At the very least, I think, we need some firm reassurance from the ELCA that these presumptions still exist before we can consider going forward with the Concordat, even if its Churchwide Assembly adopts it in 1999. We may be faced with the sad realization that the Lutherans, for all their theological sophistication, have no substantive ecclesiology.

The Concordat of Agreement was not worked out over the weekend by ecumenical politicians. It is not the pragmatic document of a committee. It is unflinchingly loyal to the Chicago-Lambeth Quadrilateral. It was crafted over many years by some of the best theological minds of both communions. Its vision is drawn not only from Anglican and Lutheran theologians, but from others as well. If Lutheran politicians start tampering with the Concordat now, the silver cord will most certainly be loosed and the golden bowl broken.

As others have aptly pointed out, we, of course, need to reassure Lutherans in America that we are committed to the ministry of all the baptized and that we see holy baptism as the fundamental blessing and empowerment for ministry. We have not abandoned the apostolic and Reformation understanding of the priesthood of the people of God. Lay ministry is essential and fundamental in this church and lay persons exercise authority at virtually every level of this church's life: in parishes, dioceses, provinces, and at the national level. We also need to assure the Lutherans that we do not have and do not support the idea of an autocratic, imperial, episcopate.

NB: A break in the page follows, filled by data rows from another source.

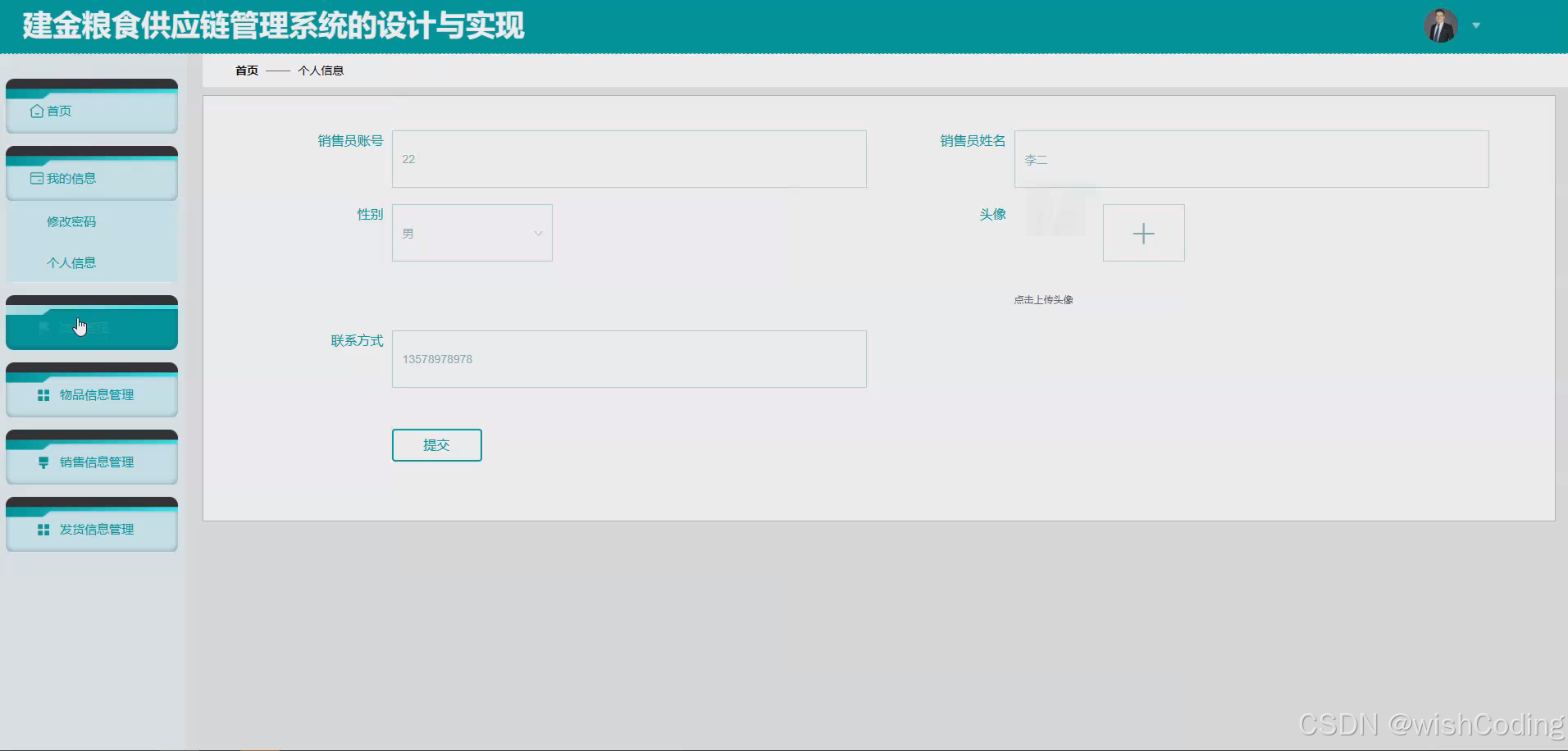The width and height of the screenshot is (1568, 751).
Task: Click the 物品信息管理 grid icon
Action: coord(43,394)
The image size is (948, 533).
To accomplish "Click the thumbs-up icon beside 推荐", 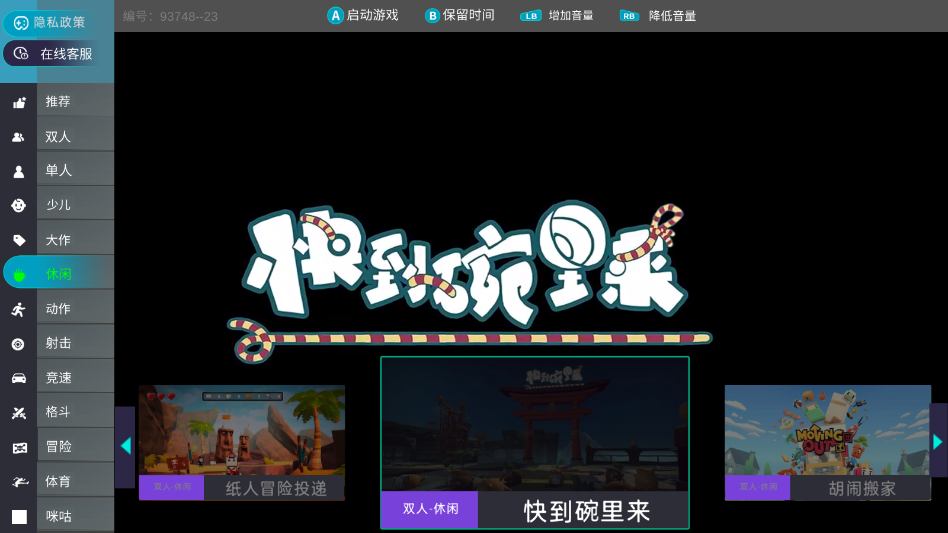I will point(19,102).
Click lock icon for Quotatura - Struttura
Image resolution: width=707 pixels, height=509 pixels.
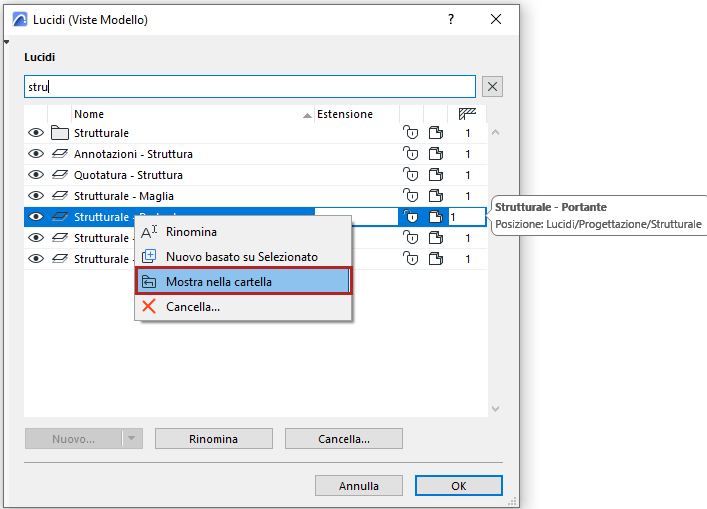(x=410, y=175)
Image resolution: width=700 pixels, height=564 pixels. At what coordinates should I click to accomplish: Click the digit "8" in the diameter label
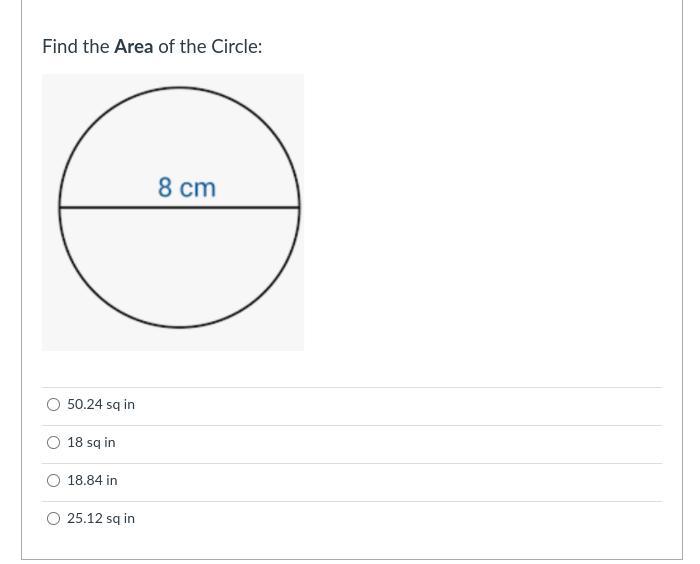pos(165,188)
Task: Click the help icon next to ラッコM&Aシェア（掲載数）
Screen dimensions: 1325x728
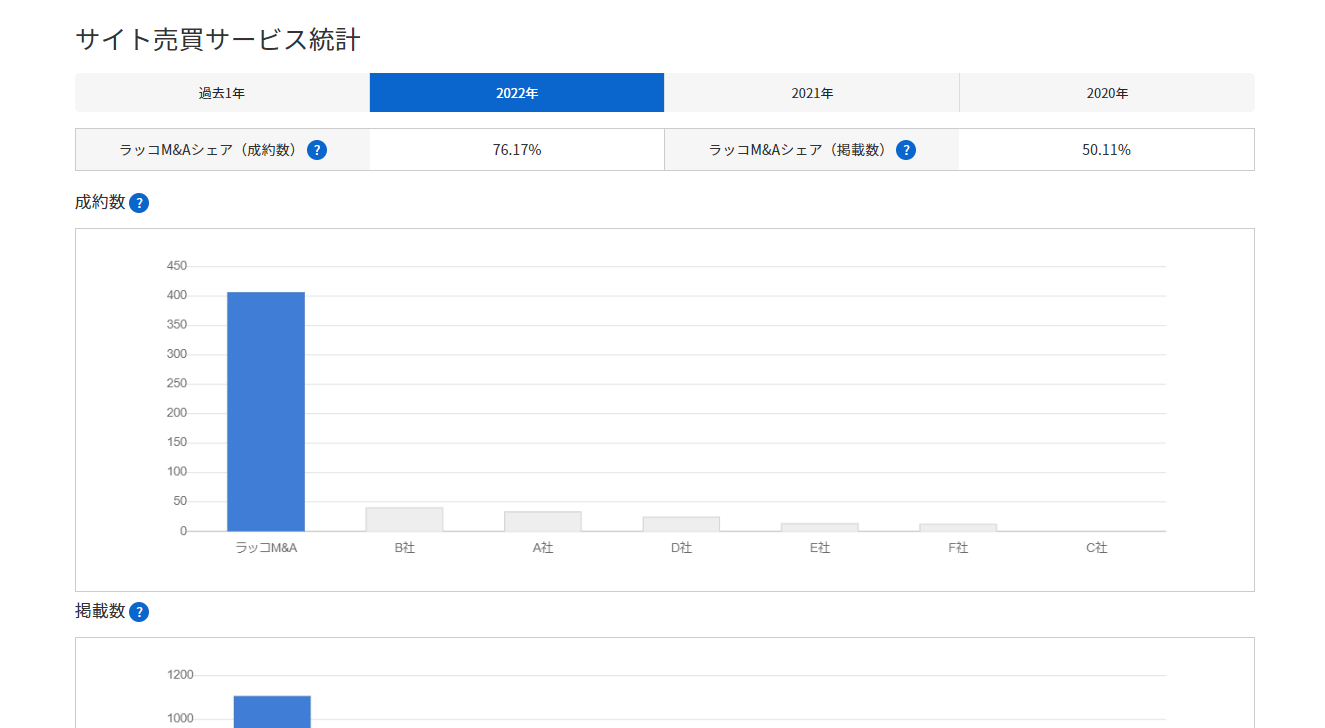Action: pyautogui.click(x=906, y=149)
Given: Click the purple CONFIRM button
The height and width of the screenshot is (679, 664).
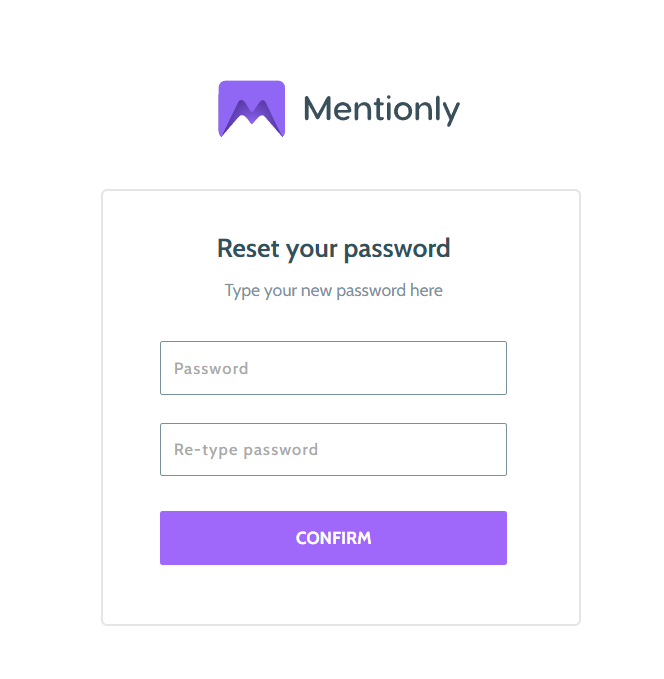Looking at the screenshot, I should click(x=333, y=538).
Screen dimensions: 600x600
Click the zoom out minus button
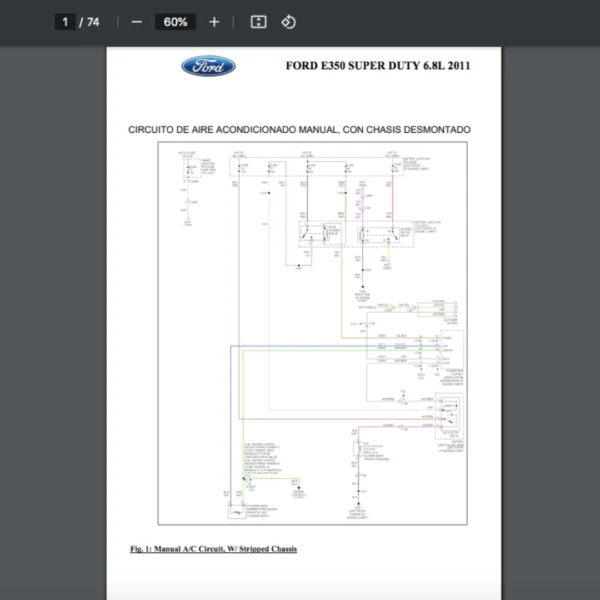[x=137, y=22]
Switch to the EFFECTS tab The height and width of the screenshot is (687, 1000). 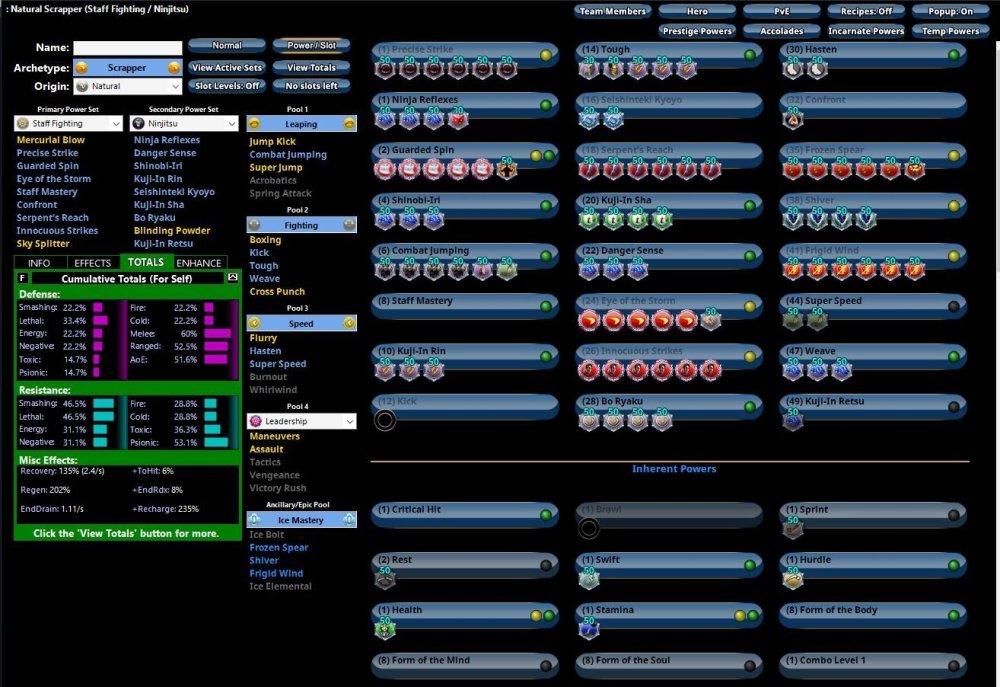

We grieve with them over the tragic and horrible experiences that many Germans and Scots had with bishops in the 16th, 17th and 18th centuries. But this was not our experience. We have been blessed, through the centuries, with long lines of devoted, compassionate and wise bishops. Bishops led the Reformation in England and our bishops in America have usually been good and faithful pastors to us. Our bishops are elected by the clergy and people and they are subject to the same discipline as the other clergy and laity. So our desire to retain the episcopacy is by no means a proclivity for autocracy or absolutism. It is a desire to affirm and retain the historical, continuing nature of the church and to promote unity and understanding among Christians in various places. Our desire is for good order and legitimate authority, not for tyranny.

When I presented resolutions A18,19 and 20 to the House of Deputies at General Convention in Philadelphia last July, I referred to our two churches, the Lutheran and Episcopal, as lovers who had discovered in one another something very lovable, some mutual values and some admirable differences, and that we could live and work and do mission together, remaining distinct from each other but highly compatible, like spouses in a healthy marriage. I feel now that, before the marriage could be consummated, our fiancee showed herself to be a rather different kind of person than she had appeared to be in our courtship. And, furthermore, she really does not know us well. Patience and understanding are gifts of the Spirit that we both need an abundance of now. o

The Rev. Canon David L. Veal is canon to the ordinary of the Diocese of Northwest Texas.